There’s some sadness in this book as the rather passive “natural” actor lets his career go flat in the early 1960s and struggles to stay active before succumbing to deafness, melancholy and the emptiness that followed the death of his wife in 1994. He wrote rather dire verse that became a best-selling book because of the huge public affection for him. He didn’t really do a worthwhile picture in his last 35 years. That hardly matters. Yet it is telling: We cannot conceive the same abdication of energy or risk in, say, Burt Lancaster, Laurence Olivier or Jack Nicholson. But Stewart waited to be asked, and it is likely that he did “Vertigo,” “Rear Window,” “The Naked Spur,” “The Far Country,” “The Man From Laramie,” “It’s a Wonderful Life” and “Anatomy of a Murder” with the same mix of diligence and feeling of luck that resulted in more ordinary films like “The Glenn Miller Story,” “The Greatest Show on Earth” (he played a clown, in makeup, throughout the picture), “The Stratton Story” (as a baseball pitcher who loses a leg), “Harvey” (that sentimental favorite in which he chatted to a large, unseen rabbit) and even “The Spirit of St. Louis,” a really awful movie (his second favorite, after “Wonderful Life”) in which he played Charles Lindbergh--talking to a fly in the cockpit.
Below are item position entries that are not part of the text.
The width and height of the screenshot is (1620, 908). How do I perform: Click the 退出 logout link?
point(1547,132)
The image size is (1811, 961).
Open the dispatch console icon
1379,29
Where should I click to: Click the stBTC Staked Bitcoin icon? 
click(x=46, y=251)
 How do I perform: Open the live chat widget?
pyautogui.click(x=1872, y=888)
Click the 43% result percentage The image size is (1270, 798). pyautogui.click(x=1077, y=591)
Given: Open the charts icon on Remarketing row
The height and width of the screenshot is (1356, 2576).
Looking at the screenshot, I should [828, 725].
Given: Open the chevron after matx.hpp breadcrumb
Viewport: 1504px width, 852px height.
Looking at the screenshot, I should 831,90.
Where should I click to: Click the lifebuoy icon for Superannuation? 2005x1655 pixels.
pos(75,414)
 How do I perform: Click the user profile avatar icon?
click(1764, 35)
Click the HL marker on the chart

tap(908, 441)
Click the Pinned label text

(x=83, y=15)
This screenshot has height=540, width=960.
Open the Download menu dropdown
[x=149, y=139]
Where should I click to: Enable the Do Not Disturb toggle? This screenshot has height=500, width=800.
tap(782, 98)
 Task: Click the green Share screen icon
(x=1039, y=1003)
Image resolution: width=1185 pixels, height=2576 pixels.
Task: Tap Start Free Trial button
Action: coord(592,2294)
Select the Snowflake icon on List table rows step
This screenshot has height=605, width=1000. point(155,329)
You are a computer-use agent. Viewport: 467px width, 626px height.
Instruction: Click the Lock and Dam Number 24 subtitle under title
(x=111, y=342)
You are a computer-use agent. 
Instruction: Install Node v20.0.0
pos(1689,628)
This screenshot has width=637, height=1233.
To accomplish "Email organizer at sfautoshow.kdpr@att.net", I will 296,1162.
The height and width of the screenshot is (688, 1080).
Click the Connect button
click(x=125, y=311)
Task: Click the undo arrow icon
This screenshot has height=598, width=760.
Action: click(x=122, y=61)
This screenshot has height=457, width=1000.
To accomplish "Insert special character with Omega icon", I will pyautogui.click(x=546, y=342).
Our fondness mixed all those movies together, too, and we reveled in the delight at what a good actor could do in the 1940s and 1950s. But in that first list of movies above, I suggest, there are glimpses into the troubled soul that America and this book are still too young for. George Bailey’s nightmare haunts us all now, way beyond the wondrousness of life and the sturdiness of small savings and loans.